Mozambique holds the largest gas resources in the region and, therefore, has the largest untapped potential. Despite its domestic and governance challenges, investors are still comfortable doing business as the country has seen the largest flow of FDI over the past eight years among its peers, a development that will play a key role in attracting more investors in 2020.

Since many of these new finds are in Africa’s fast-growing emerging and frontier markets, the continent’s rapidly growing consumer and infrastructural opportunities add “to the rationale for locating new oil and gas developments on the continent”, said Dele Kuti, global head of oil and gas for South Africa’s Standard Bank Group.

“It makes economic sense for oil majors and leading independents, comprised of a group of the world’s largest oil companies, to pursue opportunities across the oil and gas value within the African economies in which these resources are found,” Kuti said.

For a frontier market with the population of Nigeria, oil majors not looking its direction should be a big worry for government as it has dire implications for social welfare and economic growth.
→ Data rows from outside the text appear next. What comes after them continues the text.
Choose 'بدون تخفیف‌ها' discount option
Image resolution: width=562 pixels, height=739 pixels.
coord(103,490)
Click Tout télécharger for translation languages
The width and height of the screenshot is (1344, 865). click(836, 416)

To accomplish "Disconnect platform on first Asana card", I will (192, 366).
Foreign investment into Nigeria’s oil and gas is still at its lowest as inflow hit a low of $38.66 million in third-quarter 2019, which is a sharp decline compared to $171.63 million recorded in Q3 2016.

In the first three quarters of 2019, capital importation into Nigeria’s oil and gas sector has a combined total of $85.93 million, with many stakeholders speculating that full 2019 inflow might be unable to reach 2016 peak of $720.15 million which went lower to $331.36 million in 2017, while 2014 and 2015 figures stood at $208.18 million and $29.76 million, respectively.
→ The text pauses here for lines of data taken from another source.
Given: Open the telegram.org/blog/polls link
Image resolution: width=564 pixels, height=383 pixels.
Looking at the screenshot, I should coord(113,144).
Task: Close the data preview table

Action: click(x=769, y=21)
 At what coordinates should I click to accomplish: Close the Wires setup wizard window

What this means is that despite obvious opportunities in the oil and gas sector, FDI is not rushing into Nigeria as the government continues to maintain a stranglehold on sectors that can attract foreign investment at the detriment of the economy and the people.
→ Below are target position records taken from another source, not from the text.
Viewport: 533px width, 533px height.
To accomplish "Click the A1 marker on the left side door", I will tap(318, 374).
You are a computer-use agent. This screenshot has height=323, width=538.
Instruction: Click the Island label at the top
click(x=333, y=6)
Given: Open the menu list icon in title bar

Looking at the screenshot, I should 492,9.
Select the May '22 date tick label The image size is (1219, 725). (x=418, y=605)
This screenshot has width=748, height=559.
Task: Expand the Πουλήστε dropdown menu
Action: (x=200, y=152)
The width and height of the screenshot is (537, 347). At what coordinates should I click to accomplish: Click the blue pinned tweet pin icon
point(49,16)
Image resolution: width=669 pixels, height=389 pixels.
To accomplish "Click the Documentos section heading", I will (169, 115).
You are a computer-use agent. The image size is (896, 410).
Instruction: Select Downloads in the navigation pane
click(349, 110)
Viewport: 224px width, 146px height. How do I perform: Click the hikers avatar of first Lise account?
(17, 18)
Some stakeholders say Nigeria could unlock a flood of capital into its oil and gas sector if it loosened up on its other assets in the manner it did with gas company, Nigeria Liquefied Natural Gas (NLNG).

Other stakeholders reckoned that Nigeria’s treatment of some of its largest foreign direct investors, from the oil companies who are being accused of owing billions of dollars in back taxes to phone giant MTN which has been at the receiving end of a number of hefty fines, is surely not the best way to sell the country to potential investors.

Slow reforms in the power sector, absence of full deregulation in the petroleum sector value-chain, the multiplicity of exchange rates, among other factors are key downside risks that constrain investments and long-term growth, according to global consulting firm, PricewaterhouseCoopers (PwC).

Also, analysts have consistently blamed the decline in investment on uncertainty in the industry, following delayed assent to the Petroleum Industry Governance Bill (PIGB) and non-passage of the remaining variants of the Petroleum Industry Bill (PIB).

The government’s many failings with attracting foreign direct investment, most especially in the oil and gas sector, have meant Nigerians have grown poorer as economic growth is slower than population growth.